The Invisible Hand: How Our Information Supply Shapes Our World
In my work as a therapist, I often sit with people who feel a growing sense of unease. They describe a world that feels increasingly hostile, divided, and difficult to trust.
What is often happening beneath the surface is something we rarely notice. The information we take in is not just shaping what we think, it is quietly shaping what we experience as real.
There is something very old in us that makes this possible.
Psychology has shown how quickly human beings sort the world into “us” and “them.” In the classic experiments by Henri Tajfel, people favoured their own group even when the groups were created randomly. Similarly, Jane Elliott demonstrated how easily people can begin to treat others differently based on arbitrary distinctions.
This is often described as Social Identity Theory. Once we categorise, we tend to exaggerate differences and overlook shared humanity. This is not a flaw in a few people. It is a basic human tendency.
What has changed is the environment we are living in.
The Comfort of Certainty
Today, we are constantly exposed to streams of information, through news, social media, and online content, that are shaped by what we engage with. Over time, this creates a kind of personalised world.
Most people are vulnerable to being drawn towards information that confirms existing fears, reinforces a sense of moral clarity, and simplifies complex people into recognisable “types.”
This creates a powerful feeling of certainty. It can feel as though we are finally seeing things clearly, as though the world makes sense.
But there is a hidden cost.
From Information to Reality
Spending time within one of these information streams does more than influence opinion. It begins to shape perception itself.
Certain patterns stand out more. Some explanations feel obviously true. Alternative perspectives become harder to take seriously.
Over time, what begins as exposure becomes interpretation, and then something stronger.

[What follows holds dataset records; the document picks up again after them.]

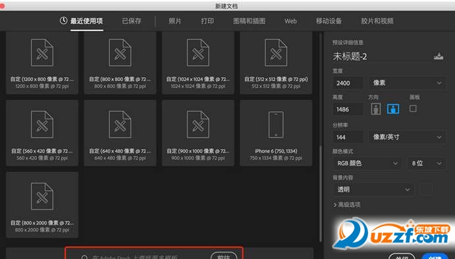Screen dimensions: 455x259
Task: Click the width field showing 2400
Action: point(348,83)
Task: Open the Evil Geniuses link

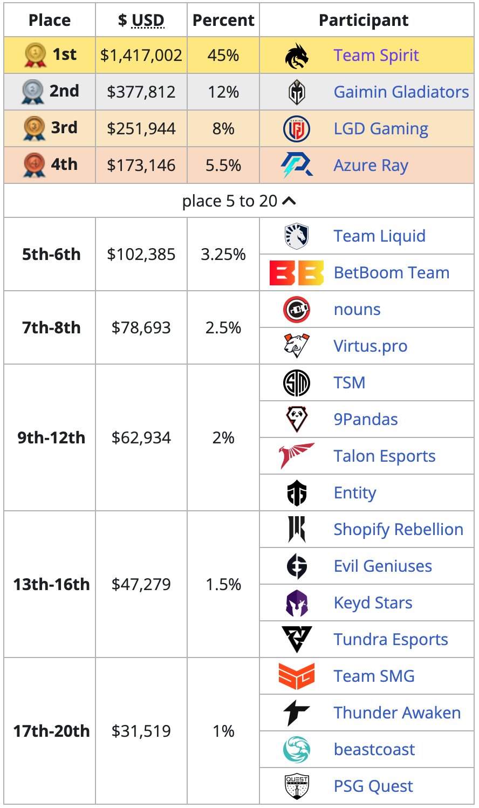Action: tap(383, 566)
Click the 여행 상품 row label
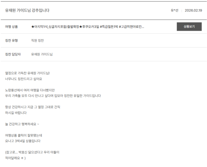207x167 pixels. click(x=12, y=27)
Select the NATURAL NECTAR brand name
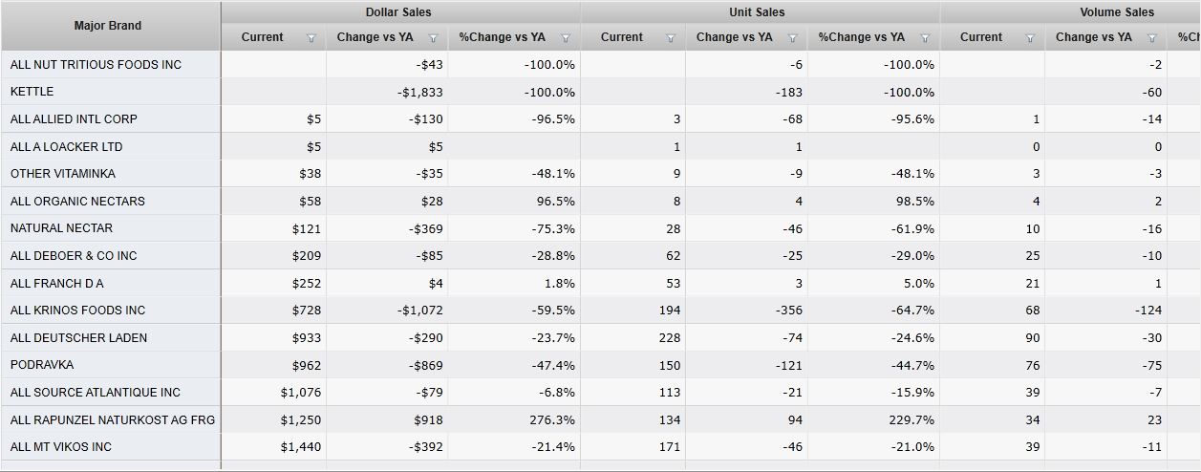1201x472 pixels. point(61,228)
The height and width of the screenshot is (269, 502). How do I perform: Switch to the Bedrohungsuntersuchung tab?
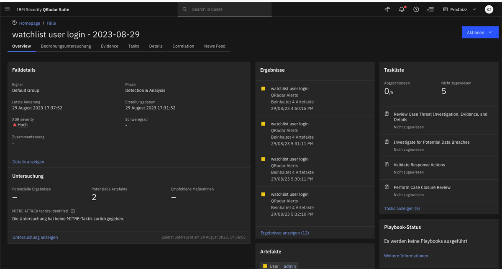66,46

It starts to feel like reality.
When that happens, disagreement can feel unsettling or even threatening, not because of the content alone, but because it challenges the world as we have come to experience it.
The Loss of the Individual
One of the most significant consequences of this process is how it changes the way we see other people.
When we repeatedly encounter narratives about “groups,” especially ones that portray our group positively and others negatively, it becomes harder to meet individuals as individuals.
Instead, people can start to feel like representatives of a category.
In therapy, I see the human impact of this:
A young person who wants connection but feels it is too risky to trust.
A professional who assumes hidden motives in colleagues.
A quiet but persistent sense that people are fundamentally unsafe or unreliable.
The Human Cost: A Smaller Life
The real cost is not only division between groups. It is the narrowing of our own lives.
When certainty takes hold in this way, curiosity often fades. We become more guarded. We withdraw from situations that might challenge our assumptions.
The world becomes smaller.
There is often a paradox here. People can feel very certain, even “right,” while also feeling more isolated, more anxious, and less connected.
Why It Is Hard to Let Go
These ways of seeing the world can feel protective. If people can be categorised, they become more predictable. And predictability can feel like safety.
But predictability is not the same as connection.
Real connection requires a willingness to tolerate uncertainty. It involves meeting people who may not fit neatly into the categories we have learned.
Finding a Way Back
The first step is not to reject all of our views or ignore real problems in the world. It is simply to notice the process.
To ask:
Is my world feeling bigger or smaller?
Am I becoming more curious about people, or more certain about them?
What is the emotional cost of the certainty I feel?
We cannot completely step outside our human tendencies. But we can become more aware of them.
And in that awareness, something important becomes possible again.
A return to complexity.
It is in that complexity that we find space, for curiosity, for connection, and for a life that feels less constrained by fear.